= Section 50C of the Isle of Man Income Tax Act 1970 =

Section 50C of the Isle of Man Income Tax Act 1970 is an Act of Tynwald (the Parliament of the Isle of Man) which created a new type of pension arrangement, adding to the Isle of Man’s existing local and international pension legislation. Pension schemes approved under 50C met the applicable HMRC regulations on Qualifying Recognised Overseas Pension Schemes (QROPS) until 5 April 2012 when the regulations changed.

== Background ==
In the period following A-day, the new UK pension framework introduced by the Finance Act 2004 led many more British expatriates to transfer their UK (occupational and personal) pensions to overseas pension schemes (termed QROPS) approved for this purpose. A small number of international finance centres quickly became popular with specialist pension providers seeking to establish QROPS. The Isle of Man, whilst a popular centre, with many schemes approved on the QROPS list, was not initially the most attractive QROPS location, because the existing Isle of Man pensions tax framework meant that pensions payable from Manx pension schemes were, in many cases, subject to Isle of Man income tax at source. This was uncompetitive compared to some other QROPS centres whose schemes could, by exemption or otherwise, pay pensions gross, without deduction of tax. The new 50C legislation was introduced into Isle of Man law on 22 October 2010, to create a new pensions taxation framework specifically designed to satisfy the QROPS requirements, and to permit the payment of pension and other benefits free of Isle of Man tax, and in doing so to position the Isle of Man as the premier centre for QROPS business.

== Overview ==
The new legislation was introduced by Order under section 15 of the Income Tax Act 1995. The Income Tax (Pensions) (Temporary Taxation) Order 2010 (SD 807/10) amended the Income Tax Act 1970 by inserting a new section 50C headed "50C Relief for certain personal and occupational pension schemes."

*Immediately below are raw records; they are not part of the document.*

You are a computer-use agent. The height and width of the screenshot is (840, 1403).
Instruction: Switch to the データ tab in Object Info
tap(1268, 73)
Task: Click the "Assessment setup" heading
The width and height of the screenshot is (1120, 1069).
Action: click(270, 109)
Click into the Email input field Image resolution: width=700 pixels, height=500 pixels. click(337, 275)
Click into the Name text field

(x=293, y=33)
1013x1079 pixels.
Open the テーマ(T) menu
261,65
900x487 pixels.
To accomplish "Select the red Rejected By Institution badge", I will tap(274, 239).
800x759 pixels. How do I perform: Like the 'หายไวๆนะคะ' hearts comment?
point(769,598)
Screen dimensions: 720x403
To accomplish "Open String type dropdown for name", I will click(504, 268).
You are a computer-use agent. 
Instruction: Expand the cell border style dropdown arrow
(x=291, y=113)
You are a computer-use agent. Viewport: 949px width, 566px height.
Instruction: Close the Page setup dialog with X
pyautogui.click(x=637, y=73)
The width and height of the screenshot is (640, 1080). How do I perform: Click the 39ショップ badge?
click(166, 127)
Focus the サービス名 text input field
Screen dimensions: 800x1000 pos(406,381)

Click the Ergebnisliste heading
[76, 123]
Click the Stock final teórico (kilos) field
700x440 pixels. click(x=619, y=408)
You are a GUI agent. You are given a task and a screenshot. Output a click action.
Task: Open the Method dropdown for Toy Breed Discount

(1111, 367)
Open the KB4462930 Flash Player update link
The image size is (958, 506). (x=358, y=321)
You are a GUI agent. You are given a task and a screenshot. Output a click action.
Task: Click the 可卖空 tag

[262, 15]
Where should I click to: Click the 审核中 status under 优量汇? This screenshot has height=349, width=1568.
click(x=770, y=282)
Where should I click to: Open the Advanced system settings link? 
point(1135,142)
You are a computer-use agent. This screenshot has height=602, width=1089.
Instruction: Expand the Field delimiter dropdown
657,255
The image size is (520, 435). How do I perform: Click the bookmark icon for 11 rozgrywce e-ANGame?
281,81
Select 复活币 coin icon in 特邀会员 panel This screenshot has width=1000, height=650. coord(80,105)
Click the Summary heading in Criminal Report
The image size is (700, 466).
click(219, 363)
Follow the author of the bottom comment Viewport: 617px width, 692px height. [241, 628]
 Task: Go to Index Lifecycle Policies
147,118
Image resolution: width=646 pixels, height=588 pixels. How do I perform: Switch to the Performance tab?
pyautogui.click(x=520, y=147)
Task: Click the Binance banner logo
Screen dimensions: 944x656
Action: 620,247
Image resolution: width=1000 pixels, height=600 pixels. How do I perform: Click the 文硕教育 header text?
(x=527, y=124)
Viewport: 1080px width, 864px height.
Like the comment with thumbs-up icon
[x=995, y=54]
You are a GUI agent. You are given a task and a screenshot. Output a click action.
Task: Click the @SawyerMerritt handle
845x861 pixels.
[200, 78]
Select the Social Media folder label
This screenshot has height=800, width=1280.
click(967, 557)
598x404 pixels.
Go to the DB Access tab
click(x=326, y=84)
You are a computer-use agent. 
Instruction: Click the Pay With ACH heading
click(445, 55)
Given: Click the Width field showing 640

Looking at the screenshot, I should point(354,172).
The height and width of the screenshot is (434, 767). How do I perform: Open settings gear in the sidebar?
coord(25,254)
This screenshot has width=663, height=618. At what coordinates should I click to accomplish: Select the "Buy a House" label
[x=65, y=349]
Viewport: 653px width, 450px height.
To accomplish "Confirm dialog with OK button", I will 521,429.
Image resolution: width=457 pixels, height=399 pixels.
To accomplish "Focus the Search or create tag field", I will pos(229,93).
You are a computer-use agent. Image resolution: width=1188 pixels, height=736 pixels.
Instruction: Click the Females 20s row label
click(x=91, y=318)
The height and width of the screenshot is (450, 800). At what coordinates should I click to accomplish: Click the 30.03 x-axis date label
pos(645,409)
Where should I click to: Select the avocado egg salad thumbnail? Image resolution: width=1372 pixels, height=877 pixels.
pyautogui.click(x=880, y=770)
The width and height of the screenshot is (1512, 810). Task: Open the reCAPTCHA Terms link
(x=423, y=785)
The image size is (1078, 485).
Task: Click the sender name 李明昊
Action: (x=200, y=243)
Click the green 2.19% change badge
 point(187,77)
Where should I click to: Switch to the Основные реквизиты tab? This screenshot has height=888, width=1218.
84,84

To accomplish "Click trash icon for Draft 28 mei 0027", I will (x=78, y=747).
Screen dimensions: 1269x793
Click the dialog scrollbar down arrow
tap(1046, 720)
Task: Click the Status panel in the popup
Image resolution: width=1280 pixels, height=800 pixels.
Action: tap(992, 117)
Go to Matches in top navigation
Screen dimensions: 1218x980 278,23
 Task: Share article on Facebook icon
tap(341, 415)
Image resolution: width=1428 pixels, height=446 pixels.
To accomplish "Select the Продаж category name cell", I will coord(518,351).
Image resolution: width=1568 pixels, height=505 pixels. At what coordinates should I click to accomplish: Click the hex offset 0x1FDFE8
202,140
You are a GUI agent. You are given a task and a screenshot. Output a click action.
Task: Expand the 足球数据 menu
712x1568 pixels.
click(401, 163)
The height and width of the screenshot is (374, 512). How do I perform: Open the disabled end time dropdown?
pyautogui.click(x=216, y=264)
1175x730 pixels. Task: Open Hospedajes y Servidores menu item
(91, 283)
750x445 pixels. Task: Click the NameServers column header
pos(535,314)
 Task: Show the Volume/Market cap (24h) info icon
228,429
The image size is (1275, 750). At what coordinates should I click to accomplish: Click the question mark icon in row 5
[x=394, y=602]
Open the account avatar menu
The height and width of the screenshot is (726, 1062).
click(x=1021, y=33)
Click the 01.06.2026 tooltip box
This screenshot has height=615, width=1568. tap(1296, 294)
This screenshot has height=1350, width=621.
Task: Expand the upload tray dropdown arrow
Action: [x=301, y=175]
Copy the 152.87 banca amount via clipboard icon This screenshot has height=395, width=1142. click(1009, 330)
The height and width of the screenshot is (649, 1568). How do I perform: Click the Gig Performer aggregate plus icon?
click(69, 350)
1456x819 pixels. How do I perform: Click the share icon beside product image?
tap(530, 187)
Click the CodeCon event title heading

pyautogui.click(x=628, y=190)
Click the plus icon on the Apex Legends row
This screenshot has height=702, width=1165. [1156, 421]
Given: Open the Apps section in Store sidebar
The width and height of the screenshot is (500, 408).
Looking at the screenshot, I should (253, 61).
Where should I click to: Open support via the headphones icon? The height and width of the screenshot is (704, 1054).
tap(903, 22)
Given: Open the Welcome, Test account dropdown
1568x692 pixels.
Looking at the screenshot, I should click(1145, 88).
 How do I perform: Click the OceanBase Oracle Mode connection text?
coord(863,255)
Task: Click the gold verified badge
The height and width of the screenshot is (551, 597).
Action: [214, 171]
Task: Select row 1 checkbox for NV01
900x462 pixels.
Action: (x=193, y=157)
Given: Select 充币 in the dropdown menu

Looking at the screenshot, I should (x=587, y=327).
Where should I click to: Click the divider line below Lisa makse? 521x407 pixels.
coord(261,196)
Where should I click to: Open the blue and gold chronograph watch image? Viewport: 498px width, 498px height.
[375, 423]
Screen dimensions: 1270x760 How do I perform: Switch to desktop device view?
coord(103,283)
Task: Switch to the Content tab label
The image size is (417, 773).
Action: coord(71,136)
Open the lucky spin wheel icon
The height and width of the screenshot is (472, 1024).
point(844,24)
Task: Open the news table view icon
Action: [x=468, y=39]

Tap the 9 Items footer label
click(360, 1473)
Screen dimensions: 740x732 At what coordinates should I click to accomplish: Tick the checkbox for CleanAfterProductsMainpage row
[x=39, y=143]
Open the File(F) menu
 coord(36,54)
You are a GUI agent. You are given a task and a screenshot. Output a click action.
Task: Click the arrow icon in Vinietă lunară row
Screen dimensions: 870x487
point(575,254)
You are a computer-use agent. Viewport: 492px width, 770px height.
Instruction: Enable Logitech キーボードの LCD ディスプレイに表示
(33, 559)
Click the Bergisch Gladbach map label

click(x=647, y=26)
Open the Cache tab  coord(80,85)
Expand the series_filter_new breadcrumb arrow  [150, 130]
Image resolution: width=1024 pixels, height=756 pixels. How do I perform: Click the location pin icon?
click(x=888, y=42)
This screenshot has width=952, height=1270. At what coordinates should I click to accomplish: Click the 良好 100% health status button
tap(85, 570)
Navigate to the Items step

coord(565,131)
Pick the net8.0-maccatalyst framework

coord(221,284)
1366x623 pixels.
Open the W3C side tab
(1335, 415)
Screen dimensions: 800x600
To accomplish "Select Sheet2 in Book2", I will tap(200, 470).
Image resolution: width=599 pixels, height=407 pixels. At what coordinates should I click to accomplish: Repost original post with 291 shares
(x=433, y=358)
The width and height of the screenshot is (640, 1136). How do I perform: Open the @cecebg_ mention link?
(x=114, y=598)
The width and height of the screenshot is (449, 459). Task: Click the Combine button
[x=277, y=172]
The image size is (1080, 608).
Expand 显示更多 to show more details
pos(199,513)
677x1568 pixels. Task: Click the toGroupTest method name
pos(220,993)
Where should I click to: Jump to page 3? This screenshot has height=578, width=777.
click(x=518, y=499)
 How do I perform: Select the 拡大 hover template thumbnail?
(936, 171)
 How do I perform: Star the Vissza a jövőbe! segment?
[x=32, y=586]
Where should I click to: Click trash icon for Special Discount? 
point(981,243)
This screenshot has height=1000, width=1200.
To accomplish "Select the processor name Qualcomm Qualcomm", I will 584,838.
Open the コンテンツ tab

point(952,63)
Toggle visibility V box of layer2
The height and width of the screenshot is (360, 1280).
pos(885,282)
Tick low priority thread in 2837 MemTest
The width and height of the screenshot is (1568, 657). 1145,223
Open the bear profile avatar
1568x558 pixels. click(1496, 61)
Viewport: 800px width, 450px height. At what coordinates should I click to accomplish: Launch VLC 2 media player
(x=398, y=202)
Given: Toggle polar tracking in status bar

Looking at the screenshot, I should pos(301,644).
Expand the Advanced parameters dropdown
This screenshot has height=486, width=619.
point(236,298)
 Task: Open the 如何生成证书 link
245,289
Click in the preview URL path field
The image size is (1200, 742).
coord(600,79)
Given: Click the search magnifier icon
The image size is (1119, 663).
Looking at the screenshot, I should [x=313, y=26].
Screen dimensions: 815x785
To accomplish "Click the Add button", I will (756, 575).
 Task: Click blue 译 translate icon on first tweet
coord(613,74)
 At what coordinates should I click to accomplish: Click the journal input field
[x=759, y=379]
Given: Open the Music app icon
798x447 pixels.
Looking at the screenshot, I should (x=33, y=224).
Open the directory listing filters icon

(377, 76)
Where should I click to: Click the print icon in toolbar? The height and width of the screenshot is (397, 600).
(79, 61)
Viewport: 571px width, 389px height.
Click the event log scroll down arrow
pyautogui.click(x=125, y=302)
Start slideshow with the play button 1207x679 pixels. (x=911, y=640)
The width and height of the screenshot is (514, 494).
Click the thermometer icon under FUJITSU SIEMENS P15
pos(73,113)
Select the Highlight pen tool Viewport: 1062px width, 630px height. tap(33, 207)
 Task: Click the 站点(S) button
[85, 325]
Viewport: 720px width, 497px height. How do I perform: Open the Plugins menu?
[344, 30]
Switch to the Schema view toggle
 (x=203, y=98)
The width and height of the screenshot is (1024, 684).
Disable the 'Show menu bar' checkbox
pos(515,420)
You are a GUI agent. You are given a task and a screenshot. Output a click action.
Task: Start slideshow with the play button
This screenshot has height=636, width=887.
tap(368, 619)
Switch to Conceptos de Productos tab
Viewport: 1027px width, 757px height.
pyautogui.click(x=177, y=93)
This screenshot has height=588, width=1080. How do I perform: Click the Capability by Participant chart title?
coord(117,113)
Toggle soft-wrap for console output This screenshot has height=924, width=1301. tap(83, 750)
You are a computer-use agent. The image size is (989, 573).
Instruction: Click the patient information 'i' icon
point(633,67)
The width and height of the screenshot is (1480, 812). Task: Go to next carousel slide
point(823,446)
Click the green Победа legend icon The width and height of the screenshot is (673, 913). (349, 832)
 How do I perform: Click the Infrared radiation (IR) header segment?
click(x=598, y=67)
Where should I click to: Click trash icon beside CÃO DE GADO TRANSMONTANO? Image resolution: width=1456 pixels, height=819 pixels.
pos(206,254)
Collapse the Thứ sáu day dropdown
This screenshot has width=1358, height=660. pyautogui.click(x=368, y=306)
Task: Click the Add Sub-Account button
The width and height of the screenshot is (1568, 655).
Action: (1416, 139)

The main characteristics of a 50C scheme are:
- it is available to residents and non-residents of the Isle of Man;
- it is registered with the Insurance and Pensions Authority;
- it is tax-approved by the Assessor of Income Tax to ensure that it satisfies the statutory requirements;
- it is properly established under irrevocable trusts governed by the laws of the Isle of Man;
- its sole purpose must be to provide relevant benefits for the member;
- unless the ill health condition is met, the payment of benefits cannot commence until the member attains the age of 55;
- at least 70% of tax-relieved funds are to provide the member with an income for life;
- its income from investments or deposits will be exempt from Isle of Man income tax;
- its administrator and at least one trustee will be resident in the Isle of Man; and
- its administrator will have a fixed place of business in the Isle of Man, from which the administrator’s business is conducted.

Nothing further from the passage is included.